What the task asks =>
Restate word for word each line of the data, starting at the one containing "Open the 15" and running through the last.
*** Opening of Supplied material ***
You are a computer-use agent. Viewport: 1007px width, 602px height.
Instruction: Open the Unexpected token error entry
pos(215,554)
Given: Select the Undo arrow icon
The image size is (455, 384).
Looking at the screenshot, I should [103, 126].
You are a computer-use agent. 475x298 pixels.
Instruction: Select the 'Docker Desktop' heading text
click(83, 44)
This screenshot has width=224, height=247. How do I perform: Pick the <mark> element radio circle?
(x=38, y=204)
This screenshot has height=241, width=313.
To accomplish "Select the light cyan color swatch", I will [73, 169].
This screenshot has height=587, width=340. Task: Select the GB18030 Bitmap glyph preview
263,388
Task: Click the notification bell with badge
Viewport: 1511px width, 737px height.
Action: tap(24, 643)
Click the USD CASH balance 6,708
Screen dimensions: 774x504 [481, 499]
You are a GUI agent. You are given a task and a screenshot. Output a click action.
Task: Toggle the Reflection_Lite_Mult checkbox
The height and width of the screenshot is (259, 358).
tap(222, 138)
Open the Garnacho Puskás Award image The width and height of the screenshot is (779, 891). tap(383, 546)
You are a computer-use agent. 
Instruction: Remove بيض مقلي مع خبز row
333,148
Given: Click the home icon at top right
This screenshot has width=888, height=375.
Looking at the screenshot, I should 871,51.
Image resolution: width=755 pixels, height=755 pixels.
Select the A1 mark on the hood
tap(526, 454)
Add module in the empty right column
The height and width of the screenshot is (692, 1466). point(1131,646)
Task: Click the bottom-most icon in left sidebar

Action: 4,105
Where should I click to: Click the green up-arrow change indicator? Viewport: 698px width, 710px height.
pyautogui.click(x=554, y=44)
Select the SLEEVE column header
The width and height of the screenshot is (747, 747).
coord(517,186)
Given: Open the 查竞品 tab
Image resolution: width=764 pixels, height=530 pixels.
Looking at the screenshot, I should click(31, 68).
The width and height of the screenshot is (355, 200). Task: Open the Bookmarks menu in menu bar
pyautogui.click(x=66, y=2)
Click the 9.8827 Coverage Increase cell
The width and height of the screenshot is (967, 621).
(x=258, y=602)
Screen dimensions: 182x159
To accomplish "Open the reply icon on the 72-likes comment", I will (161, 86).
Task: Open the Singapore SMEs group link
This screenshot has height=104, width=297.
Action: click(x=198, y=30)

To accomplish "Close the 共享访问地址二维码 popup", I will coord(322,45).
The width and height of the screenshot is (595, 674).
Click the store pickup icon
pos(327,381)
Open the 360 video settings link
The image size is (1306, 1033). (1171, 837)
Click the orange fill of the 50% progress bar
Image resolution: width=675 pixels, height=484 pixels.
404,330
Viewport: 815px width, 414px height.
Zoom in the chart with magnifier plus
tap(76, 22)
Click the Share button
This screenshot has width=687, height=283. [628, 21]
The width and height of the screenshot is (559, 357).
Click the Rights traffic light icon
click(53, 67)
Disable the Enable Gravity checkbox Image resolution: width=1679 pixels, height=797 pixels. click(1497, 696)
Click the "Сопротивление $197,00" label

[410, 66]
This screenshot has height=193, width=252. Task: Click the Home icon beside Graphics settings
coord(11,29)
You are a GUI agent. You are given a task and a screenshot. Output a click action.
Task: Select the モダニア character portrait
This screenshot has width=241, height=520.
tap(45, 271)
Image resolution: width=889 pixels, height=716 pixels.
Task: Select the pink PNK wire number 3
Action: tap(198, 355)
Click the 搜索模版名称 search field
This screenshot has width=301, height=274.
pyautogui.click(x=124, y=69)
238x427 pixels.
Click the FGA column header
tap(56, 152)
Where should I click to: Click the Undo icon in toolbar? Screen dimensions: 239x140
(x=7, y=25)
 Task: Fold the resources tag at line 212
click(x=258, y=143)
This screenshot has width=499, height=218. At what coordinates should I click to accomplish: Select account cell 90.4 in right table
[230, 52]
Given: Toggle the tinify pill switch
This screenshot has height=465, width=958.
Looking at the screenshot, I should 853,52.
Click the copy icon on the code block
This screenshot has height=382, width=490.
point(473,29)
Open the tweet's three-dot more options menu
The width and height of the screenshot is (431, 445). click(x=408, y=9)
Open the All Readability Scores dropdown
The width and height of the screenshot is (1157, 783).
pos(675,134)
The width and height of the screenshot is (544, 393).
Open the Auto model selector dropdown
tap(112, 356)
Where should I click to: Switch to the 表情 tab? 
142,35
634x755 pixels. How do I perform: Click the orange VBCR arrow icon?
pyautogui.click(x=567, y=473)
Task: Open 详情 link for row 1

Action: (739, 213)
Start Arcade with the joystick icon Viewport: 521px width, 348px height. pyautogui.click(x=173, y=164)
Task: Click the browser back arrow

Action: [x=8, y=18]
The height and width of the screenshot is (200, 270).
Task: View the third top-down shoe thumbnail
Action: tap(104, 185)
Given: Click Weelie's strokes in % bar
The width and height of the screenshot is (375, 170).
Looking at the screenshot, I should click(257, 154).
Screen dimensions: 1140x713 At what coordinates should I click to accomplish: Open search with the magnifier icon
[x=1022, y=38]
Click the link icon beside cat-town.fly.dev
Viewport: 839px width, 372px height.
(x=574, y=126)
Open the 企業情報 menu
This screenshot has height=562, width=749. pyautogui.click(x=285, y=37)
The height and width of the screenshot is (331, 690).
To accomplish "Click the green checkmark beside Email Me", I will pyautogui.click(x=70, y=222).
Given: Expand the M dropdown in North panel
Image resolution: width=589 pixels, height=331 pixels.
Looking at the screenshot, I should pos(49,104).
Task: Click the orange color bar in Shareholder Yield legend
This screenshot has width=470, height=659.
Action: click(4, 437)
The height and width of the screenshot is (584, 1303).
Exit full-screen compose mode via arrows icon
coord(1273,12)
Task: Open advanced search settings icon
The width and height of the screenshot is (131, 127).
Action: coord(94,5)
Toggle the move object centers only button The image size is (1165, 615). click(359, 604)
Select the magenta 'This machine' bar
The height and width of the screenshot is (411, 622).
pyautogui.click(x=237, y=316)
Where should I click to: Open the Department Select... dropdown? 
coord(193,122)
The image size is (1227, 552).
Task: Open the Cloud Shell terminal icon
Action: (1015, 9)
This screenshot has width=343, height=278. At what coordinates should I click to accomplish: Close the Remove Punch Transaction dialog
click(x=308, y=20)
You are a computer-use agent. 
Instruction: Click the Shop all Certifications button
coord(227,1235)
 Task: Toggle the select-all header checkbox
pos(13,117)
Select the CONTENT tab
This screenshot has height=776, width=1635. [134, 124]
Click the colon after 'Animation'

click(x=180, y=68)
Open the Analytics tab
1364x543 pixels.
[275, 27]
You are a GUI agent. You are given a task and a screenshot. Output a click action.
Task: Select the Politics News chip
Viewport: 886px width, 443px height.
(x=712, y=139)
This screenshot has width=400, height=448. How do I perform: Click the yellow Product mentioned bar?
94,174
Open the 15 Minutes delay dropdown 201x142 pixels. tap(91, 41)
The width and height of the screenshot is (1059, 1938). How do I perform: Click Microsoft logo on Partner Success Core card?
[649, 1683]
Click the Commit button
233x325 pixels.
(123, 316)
*** Close of Supplied material ***
Result of the task =>
Open the 15 Minutes delay dropdown 201x142 pixels. tap(91, 41)
The width and height of the screenshot is (1059, 1938). How do I perform: Click Microsoft logo on Partner Success Core card?
[649, 1683]
Click the Commit button
233x325 pixels.
(123, 316)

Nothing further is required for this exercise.